During the World Cup, he scored the winning goal against Serbia and celebrated by making an gesture referencing the Albanian flag. Serbians and Albanians fought on the opposite sides of the war in Kosovo in the late 1990s meaning Shaqiri's gesture was provocative.
Before the Red Star game, Klopp issued a carefully worded statement through the club's website explaining his decision.
But more than anything Shaqiri's heritage and worldview was the driver behind the decision to leave the 27-year-old behind on their ill-fated trip.
"We are keen to be respectful and keen to avoid any distractions that would take focus away from a 90-minute-plus contest that is important for football and only football," Klopp said.
"So for that reason, Shaq is not involved and he accepts and understands this. Shaq is our player, we love him, and he will play for us a lot of times, but not on Tuesday."
Given that the chant of choice for a portion of Red Star's support was 'F**k You Liverpool', it may have been the prudent move.
There have been other examples too. Golf's European Tour came under pressure to cancel its maiden event in Saudi Arabia after the murder of journalist Jamal Khashoggi in Turkey.
The same can be said of a scheduled tennis exhibition match between Novak Djokovic and Rafael Nadal in the country next month. Whether it likes it or not, sport and politics mix. Most of the time, they have to.
And that's why Tuesday night's Leinster club SHC game between Clonkill and Ballyboden St Enda's was an important reminder of the power of sport for good.
There was no politics at play. No huge amounts of money exchanging hands. Just people bound by geography and tragedy and love of their game.
On the night, Clonkill were hurling for much more than a place in the Leinster semi-final.
They were hurling for themselves, for a distraction from the day's events and for the Loughlin family who are grappling with unimaginable grief after the tragic death of their three-year-old daughter Annabel.

**RAW DATA**:
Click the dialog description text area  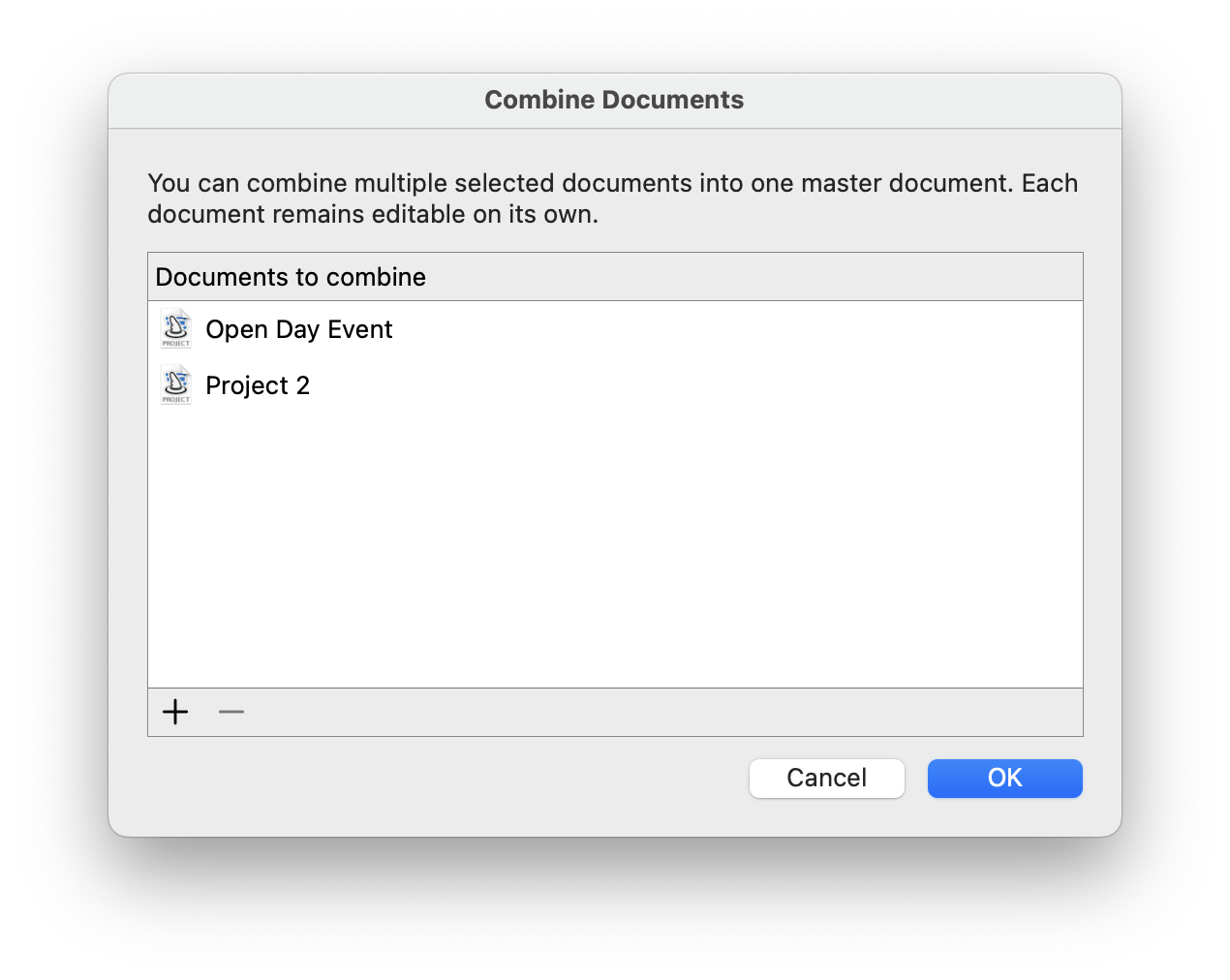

**WORK INSTRUCTIONS**:
• A. Reproduce the sports column between "The same can" and "sport for good.", inclusive.
• B. Condense the paragraph of the sports column that begins "During the World Cup" into a single sentence that keeps its main facts.
• C. According to the sports column, which team did Clonkill face in Tuesday night's Leinster club SHC game?
The lines after the sports column are separate material.

**THE SOLUTIONS**:
• A.
The same can be said of a scheduled tennis exhibition match between Novak Djokovic and Rafael Nadal in the country next month. Whether it likes it or not, sport and politics mix. Most of the time, they have to.
And that's why Tuesday night's Leinster club SHC game between Clonkill and Ballyboden St Enda's was an important reminder of the power of sport for good.

• B. Shaqiri scored the winning World Cup goal against Serbia and celebrated with a gesture referencing the Albanian flag, which was provocative because Serbians and Albanians fought on opposite sides of the Kosovo war in the late 1990s.

• C. Ballyboden St Enda's.